Nous sommes à une époque où tous nos gogos de l’autre temps vous offrent des tartines sur le G7, considéré comme événement d’une considérable importance, tandis qu’ils ne disent mot sur la réunion des BRICS qui regroupent les puissances qu’on sait et plus de 40% de le population mondiale… Mais l’époque va si vite qu’ils n’y voient que du feu ! Lesquels BRICS, – tiens, faux coq à l’âne pas si bête, – annoncent aujourd’hui, par la voix de sa présidente Purnima Anand, que l’Arabie Saoudite, la Turquie et l’Égypte vont suivre l’Iran et l’Argentine en déposant leur demande d’adhésion au groupe (amusez-vous à imaginer l’acronyme qu’on obtiendra alors). Pensez que cette nouvelle tombe au moment où Biden doit rencontrer ou rencontre d’ores et déjà, qui sait s’il a ou non trébuché, l’un ou l’autre en Arabie pour obtenir un peu plus de pétrole et un peu moins de bienveillance pour la Russie !
« “Tous ces pays ont manifesté leur intérêt pour l'adhésion aux [BRICS] et se préparent à demander leur adhésion. Je pense que c'est une bonne chose, car l'expansion est toujours bien accueillie ; elle renforcera certainement l'influence mondiale des BRICS”, a dit madame Anand au journal russe ‘Izvestia’. […]
» La présidente du forum des BRICS a déclaré qu'elle espérait que l'adhésion de l'Arabie saoudite, de la Turquie et de l'Égypte ne prendrait pas beaucoup de temps, étant donné qu'ils “sont déjà engagés dans le processus”, tout en doutant que les trois pays rejoignent l'alliance en même temps.
» “J’espère que ces pays rejoindront les BRICS assez rapidement, car tous les représentants des membres principaux sont intéressés par l'expansion. Cela viendra donc très bientôt”, a-t-elle ajouté. »
Vous comprenez que nous ne sommes plus dans l’époque de John Bolton, plus du tout, fini tout ça… Vous comprenez qu’il est plus important de mesurer l’importance de l’annonce de l’entrée de l’Égypte dans les BRICS, possibilité jusqu’alors rarement évoquée alors que l’Égypte (comme l’Arabie) est (était) un allié fidèle de l’hyperpuissante américaniste, que d’apprendre de la bouche de Bolton que les scandaleux et sans nombre coups fourrés US que l’on dénonce depuis des années sont bien les coups fourrés que l’on dénonçait.

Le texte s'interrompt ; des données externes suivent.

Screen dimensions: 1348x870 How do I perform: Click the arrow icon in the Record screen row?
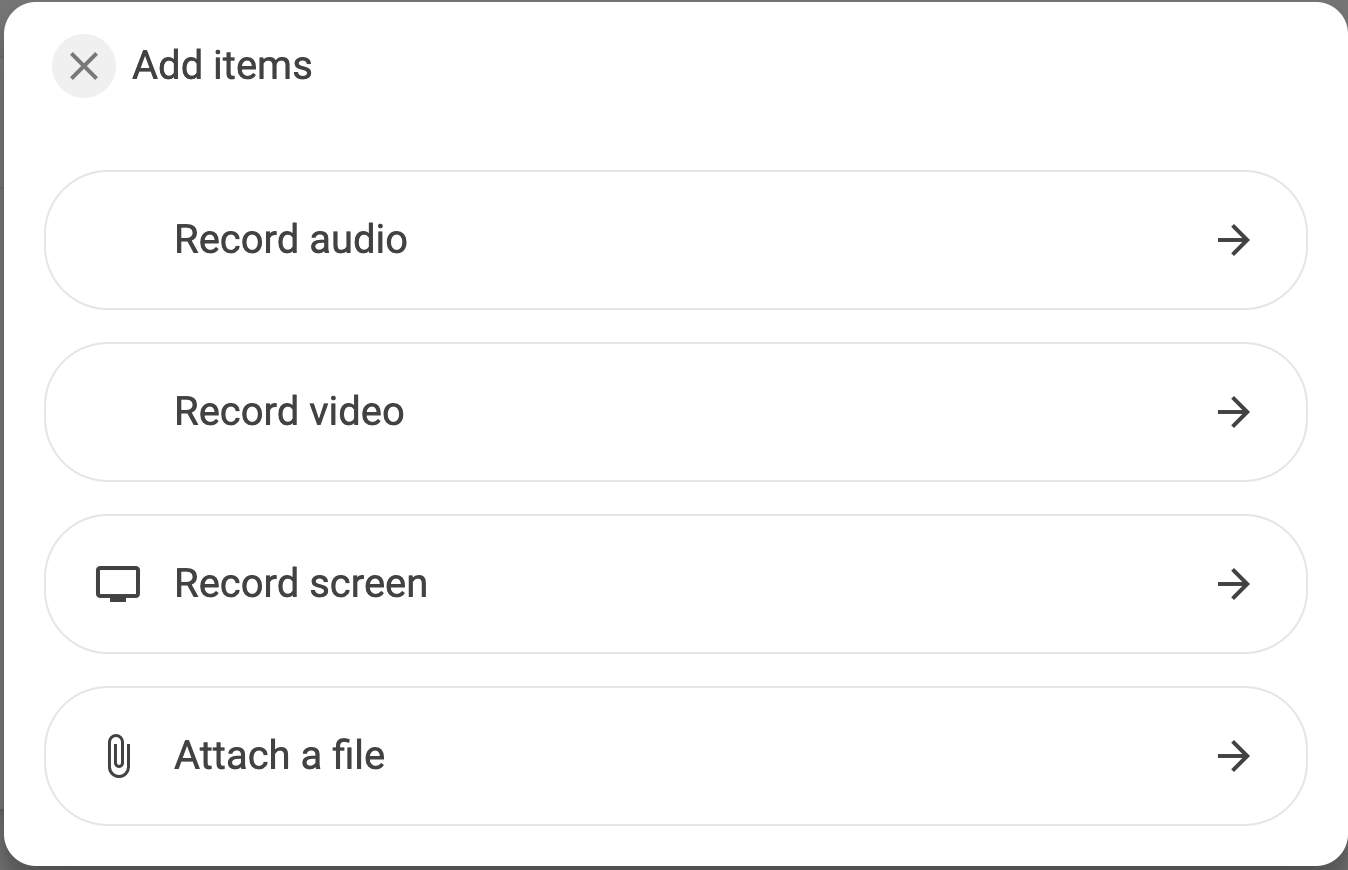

Je n’ai rien de personnel contre Bolton, après tout, mais je sais que lorsque les USA tels qu’en eux-mêmes disparaîtront, nous penserons de Bolton et des USA : “Bon débarras !”. Charge à d’autres, s’il y en a, de comptabiliser pour l’histoire les innombrables vilenies dont ils furent les stupides organisateurs et qui firent d’eux les compagnons et les obéissants serviteurs d’une force démoniaque.